:: Exercise data ::

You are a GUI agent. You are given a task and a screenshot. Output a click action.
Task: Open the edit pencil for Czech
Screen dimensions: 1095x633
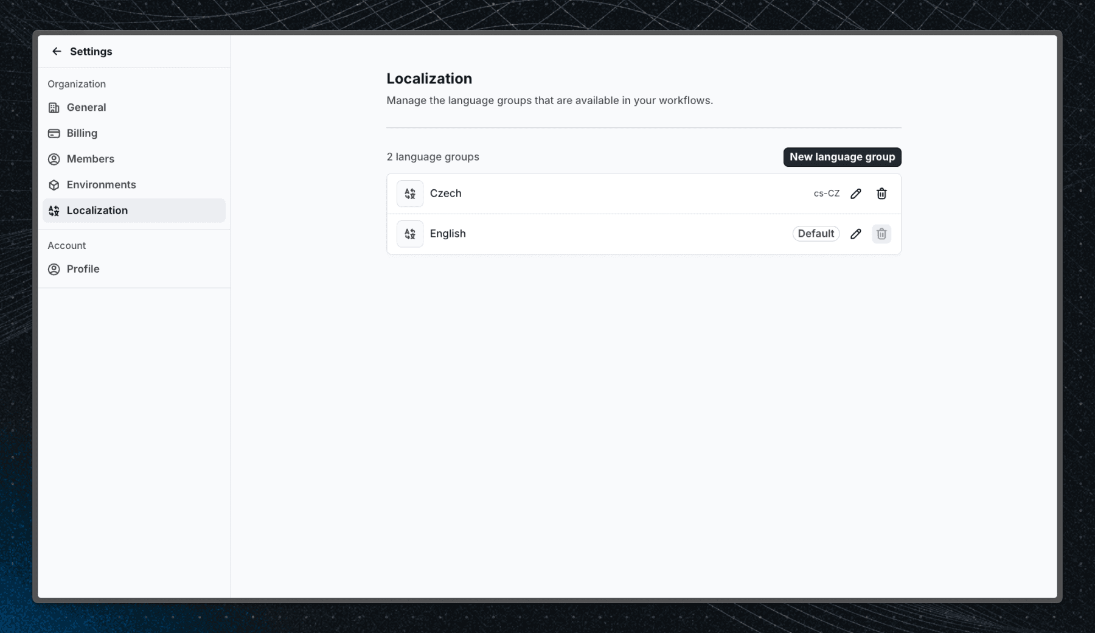coord(856,193)
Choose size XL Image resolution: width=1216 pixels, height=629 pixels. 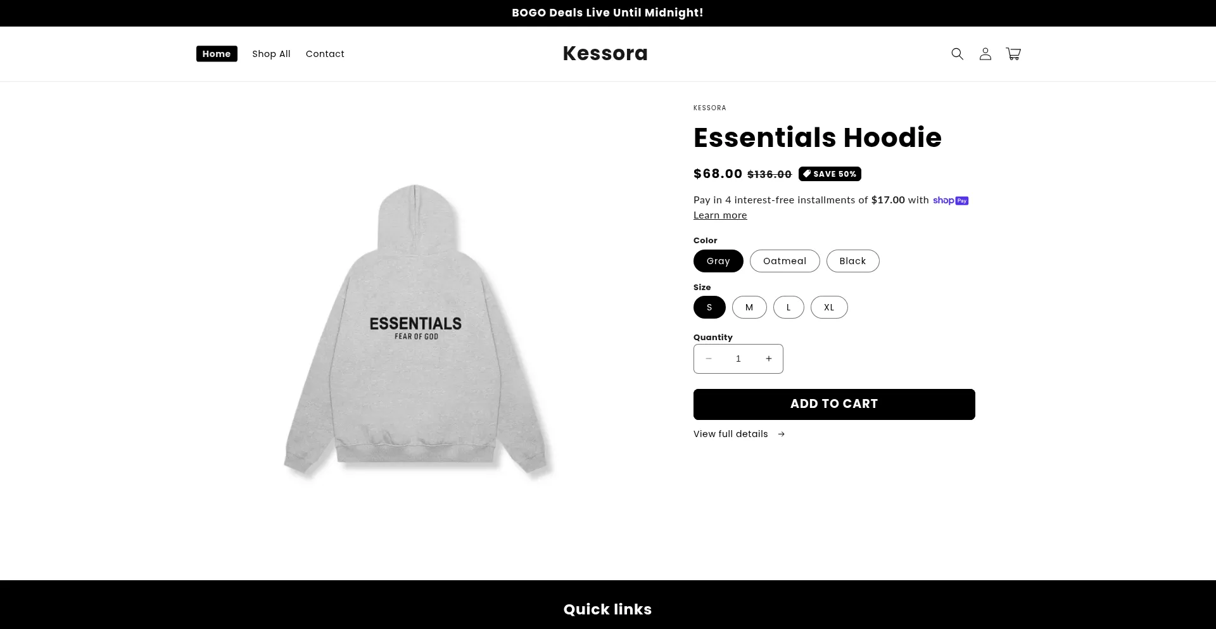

:::

All that should appear in the response is the run of lines from the one with "Screen dimensions: 1095x633" through the final line of the records, restated exactly, with pictures omitted.

● **Expected output**
Screen dimensions: 1095x633
coord(856,193)
Choose size XL Image resolution: width=1216 pixels, height=629 pixels. 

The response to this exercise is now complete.